If you have visited the picture book section of the Children’s Library lately, you might have noticed that the books there are being reorganized into subject groups or “neighborhoods” such as Arts, Favorites, Growing, and Learning. This will help the library patron to easily find what they want by category first, then by author or name. Some titles will have special stickers identifying them as Adventure, Sports, or Fantasy, to name a few, to help refine your search even further.
This is especially true in the Stories category where many of the books will boast the sub-category sticker “Wordless.” The old saying, “A picture is worth a thousand words,” is often used to suggest that pictures can replace words. But in the case of picture books without words, I prefer to think it means that a picture can inspire a thousand words. Kids love to tell stories. Drawing on their own experiences and the visual clues provided by the illustrations, children can create their own adventures, plots, dialogues, and happy endings. With a little guidance, wordless picture books can be valuable teaching tools – helping to support the learning of important skills and concepts.

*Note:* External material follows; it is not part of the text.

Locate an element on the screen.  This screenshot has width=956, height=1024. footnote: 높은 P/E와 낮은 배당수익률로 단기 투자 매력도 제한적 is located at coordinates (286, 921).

Language practice, vocabulary development, counting, shapes, colors, and much, much more can be reinforced through active use of these deceptively simple children’s books.
Wordless picture books come in a broad range of subject matters and artistic complexity. Some are relatively simple and straight forward like The Red Book by Barbara Lehman and Where’s Walrus? by Stephen Savage. Others, like the fantasies Sea of Dreams by Dennis Nolan and Time Flies by Eric Rohmann are more elaborately illustrated and detailed.
You can find a list of wordless books in our catalog by searching Keyword stories without words and limiting to Children’s Room.